We could get very granular, but my goal is to show you that you must add real value to the business if you want to earn more in your fitness trainer role. 

Do Gym Owners Make More Money Than Fitness Trainers? Should I Become A Gym Owner?

I have been a multi-gym owner. I have coached remotely and I have coached in gyms not as an owner. I’ve done countless personal training sessions, countless group fitness classes, countless bootcamp classes, and I’ve worked with a myriad of kids and adults. 

I know this fitness game, and one of the biggest issues that I see is when a fitness trainer assumes that they should own a gym or fitness business. Many fitness trainers come to this conclusion from the wrong places:

  • I’m not making enough money; I should open a gym to make more money

  • I don’t have enough freedom; I should open a gym to be free

  • I don’t like my boss; I should open a gym so that I don’t have to answer to anybody

  • I don’t like my gym; I should open a gym so that my brand is exactly what I want it to be

Do you see how these reasons have nothing to do with the fitness trainer having the desire or skill set to actually open, grow, and successfully run or exit this gym?
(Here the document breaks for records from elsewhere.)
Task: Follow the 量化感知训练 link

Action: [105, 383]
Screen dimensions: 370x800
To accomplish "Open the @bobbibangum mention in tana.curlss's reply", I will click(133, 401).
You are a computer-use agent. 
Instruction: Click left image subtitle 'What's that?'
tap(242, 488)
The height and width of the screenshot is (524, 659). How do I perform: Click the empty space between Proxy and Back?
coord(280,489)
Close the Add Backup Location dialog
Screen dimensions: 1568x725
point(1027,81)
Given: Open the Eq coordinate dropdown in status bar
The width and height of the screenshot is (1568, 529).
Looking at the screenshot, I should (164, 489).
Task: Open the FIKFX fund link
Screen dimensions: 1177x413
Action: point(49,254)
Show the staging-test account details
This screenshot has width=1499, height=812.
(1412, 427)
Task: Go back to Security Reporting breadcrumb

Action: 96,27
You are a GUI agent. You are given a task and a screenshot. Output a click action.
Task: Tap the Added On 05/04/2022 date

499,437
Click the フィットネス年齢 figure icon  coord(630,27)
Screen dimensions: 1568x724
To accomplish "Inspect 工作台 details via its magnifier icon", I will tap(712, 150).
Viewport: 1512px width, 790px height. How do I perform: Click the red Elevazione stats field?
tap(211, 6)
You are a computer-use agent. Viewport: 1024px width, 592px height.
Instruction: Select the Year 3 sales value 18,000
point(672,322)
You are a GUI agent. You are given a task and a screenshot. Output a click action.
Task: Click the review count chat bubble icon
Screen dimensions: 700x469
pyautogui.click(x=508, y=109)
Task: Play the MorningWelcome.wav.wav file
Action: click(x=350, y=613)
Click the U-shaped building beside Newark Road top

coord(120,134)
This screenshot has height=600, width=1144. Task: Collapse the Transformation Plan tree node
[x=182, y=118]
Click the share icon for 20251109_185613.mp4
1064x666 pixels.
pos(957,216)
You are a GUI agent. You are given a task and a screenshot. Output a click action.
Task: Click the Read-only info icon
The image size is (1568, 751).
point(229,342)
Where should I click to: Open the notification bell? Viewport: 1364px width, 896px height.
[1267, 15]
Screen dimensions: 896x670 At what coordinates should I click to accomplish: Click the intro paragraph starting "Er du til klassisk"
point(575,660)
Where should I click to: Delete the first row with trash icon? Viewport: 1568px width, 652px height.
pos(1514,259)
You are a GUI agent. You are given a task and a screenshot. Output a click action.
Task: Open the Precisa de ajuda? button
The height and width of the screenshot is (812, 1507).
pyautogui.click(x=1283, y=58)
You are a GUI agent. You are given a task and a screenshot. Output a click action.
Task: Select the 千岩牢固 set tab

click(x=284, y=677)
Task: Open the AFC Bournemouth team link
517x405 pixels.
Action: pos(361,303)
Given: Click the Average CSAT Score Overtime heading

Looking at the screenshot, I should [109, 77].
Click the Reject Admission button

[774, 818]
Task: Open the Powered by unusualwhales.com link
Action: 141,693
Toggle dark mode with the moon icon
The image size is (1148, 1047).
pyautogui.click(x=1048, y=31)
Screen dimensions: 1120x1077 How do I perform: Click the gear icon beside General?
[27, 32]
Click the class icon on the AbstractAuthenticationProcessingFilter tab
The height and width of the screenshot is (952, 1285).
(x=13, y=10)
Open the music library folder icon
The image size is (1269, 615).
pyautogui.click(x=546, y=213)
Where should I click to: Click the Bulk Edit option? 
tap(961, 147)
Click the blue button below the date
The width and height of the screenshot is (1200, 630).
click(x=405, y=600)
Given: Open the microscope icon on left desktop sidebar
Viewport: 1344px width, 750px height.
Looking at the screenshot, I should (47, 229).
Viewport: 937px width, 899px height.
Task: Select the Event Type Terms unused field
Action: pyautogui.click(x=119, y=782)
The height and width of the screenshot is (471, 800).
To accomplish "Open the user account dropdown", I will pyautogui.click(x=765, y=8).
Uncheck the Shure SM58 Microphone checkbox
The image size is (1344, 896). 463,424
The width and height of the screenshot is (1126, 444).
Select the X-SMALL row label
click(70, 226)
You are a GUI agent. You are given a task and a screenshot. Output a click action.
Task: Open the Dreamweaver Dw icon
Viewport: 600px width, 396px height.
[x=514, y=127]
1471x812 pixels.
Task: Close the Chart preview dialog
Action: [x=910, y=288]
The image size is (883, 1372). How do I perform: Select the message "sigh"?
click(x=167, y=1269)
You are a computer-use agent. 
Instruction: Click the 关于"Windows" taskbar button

You should not try to open a gym unless you do your homework on what will be involved, how much work it will take to open it and then build it, how much money you’re realistically likely to make depending on your gym model, and how you won’t often feel “in charge” when you have other coaches and clients that you must take care of daily.

(Resource: Learn how you can open your own gym under our business principles here.)

Can you make more money as a gym owner?  Absolutely. However, a lot of your daily work will be outside of training people. You’ll be working on spreadsheets, in Quickbooks, with vendors and landlords, and you will be the one who is always on the hook – the risk “buck” stops with you. If you don’t like those aspects of it, I believe you will earn more money and carry less stress on your shoulders if you put yourself into a growable fitness trainer position that pays you strong commissions, percentages, and or incentives. 

More Education = More Pay

Want to get paid more?

Well, you need to offer a strong service in a profitable business model.